Gardner believes that wellness is a must-have when designing offices, as well as a valuable business investment for organizations looking to reduce absenteeism and stress while increasing productivity and happiness.
“A workplace with space for employees to unwind can cultivate a dynamic company culture and boost employee satisfaction,” she said.
After questioning 10,500 workers across Europe, North America and Asia, Ipsos and Steelcase found that 85% of participants were dissatisfied with their office environment and found it difficult to concentrate.
It is important to note that nearly a decade has elapsed since this research was conducted. However, many of the findings continue to add interest and insight to discussions around the future or work and workplace design.
For example, the study found that people usually evaluate the following four privacy factors to determine if a space will provide meet their needs:
Acoustical privacy — does the space enable the individual to be undisturbed by sound, or make sound without disturbing others?
Visual privacy — can the individual be seen by others and does the space contain sight-induced distractions?
Territorial privacy — can the individual claim and control the space as their own?
Informational privacy — does the space facilitate content and conversation confidentiality?
How to build in calm among the chaos
When it comes to the design specifications of today’s quiet spaces, there is no one-size-fits all, explained Cara Sutton, Junior Interior Designer at Bockus Payne.
“A quiet or meditation space can take on many forms depending on the type of workplace and culture of the team. A quiet space might function for taking personal phone calls, or just getting away from the noise in the office. The design could include calming colors, soft seating, and ambient lighting,” Sutton said. “A meditation space — sometimes referred to as ‘zen’ space — may perhaps function for breathwork, yoga, meditation, prayer, or cat naps.”
According to Sutton, this kind of design can include warm colors and natural materials, sofa and/or floor space for a yoga mat and floor pillows, ambient lighting, and a sound system that could be used for calming music or guided meditation.
The ability to customize quiet spaces is key. Other design staples include acoustic separation or zoning, noise canceling systems and adjustable lighting, which are all features that help create a sense of calm and separation from the often high-energy and highly sensory deskspace environment.

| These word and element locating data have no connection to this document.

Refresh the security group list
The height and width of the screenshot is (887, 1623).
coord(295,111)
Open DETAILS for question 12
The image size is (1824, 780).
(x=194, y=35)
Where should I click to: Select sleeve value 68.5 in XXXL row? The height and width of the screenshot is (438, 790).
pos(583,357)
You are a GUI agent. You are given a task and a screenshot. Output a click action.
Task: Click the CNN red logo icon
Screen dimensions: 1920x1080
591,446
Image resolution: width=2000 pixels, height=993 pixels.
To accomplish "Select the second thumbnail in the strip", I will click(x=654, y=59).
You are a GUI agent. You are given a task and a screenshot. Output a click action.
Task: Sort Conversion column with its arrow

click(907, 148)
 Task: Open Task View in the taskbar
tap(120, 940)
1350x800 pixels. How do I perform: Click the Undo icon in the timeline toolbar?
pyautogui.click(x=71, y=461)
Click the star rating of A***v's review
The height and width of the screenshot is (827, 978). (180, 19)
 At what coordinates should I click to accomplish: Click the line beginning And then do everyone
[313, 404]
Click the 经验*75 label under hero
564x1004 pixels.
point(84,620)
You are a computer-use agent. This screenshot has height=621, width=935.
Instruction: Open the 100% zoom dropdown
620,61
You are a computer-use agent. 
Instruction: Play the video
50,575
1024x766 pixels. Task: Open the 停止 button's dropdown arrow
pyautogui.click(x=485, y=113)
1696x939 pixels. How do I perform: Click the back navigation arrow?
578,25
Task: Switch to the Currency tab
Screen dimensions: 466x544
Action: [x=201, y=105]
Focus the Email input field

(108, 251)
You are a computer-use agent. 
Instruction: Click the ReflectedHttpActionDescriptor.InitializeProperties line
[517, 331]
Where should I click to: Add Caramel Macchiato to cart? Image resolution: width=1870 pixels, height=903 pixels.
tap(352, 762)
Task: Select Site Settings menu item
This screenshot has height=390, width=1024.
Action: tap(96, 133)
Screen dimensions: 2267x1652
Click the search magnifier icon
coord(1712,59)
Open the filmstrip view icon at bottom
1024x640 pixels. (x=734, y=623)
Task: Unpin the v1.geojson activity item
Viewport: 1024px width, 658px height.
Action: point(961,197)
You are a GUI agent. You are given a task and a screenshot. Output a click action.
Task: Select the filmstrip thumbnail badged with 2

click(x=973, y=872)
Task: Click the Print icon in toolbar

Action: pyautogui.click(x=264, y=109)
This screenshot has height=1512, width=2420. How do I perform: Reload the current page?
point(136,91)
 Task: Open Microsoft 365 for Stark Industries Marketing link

“Regardless of the ways in which employees use the spaces, they offer opportunities for quiet mindfulness throughout the day and can have a marked impact on happiness, productivity, and retention,” said Angelina Deaconeasa, Senior Design Director at Ted Moudis Associates. “Studies show five minutes of quiet downtime can improve concentration, breathing and stress throughout the day.”
A quiet and meditation space should be as distraction-free as possible; in other words, it should facilitate visual privacy. Downtime is about creating the conditions required for the mind to wander. As such, less is often more, said Kristen Larkin, Principal at FitzGerald.
“Interestingly, mediation or quiet spaces tend to work better when they are designed very simply. This allows the space to be multifunctional and cater to different types of activities that help people recharge. We’re thinking about how these spaces can support someone looking to take a nap, recover from a headache, do yoga, pray, or meditate — whatever best helps them to replenish their internal resources,” Larkin explained.
Larkin said she’s even looked into incorporating small screens to facilitate digital therapy sessions.
“In our office, we have a combined quiet space/mother’s room, which is a nice overlap because nursing mothers often desire to be in a similar mindset, disconnected from work distractions,” she concluded.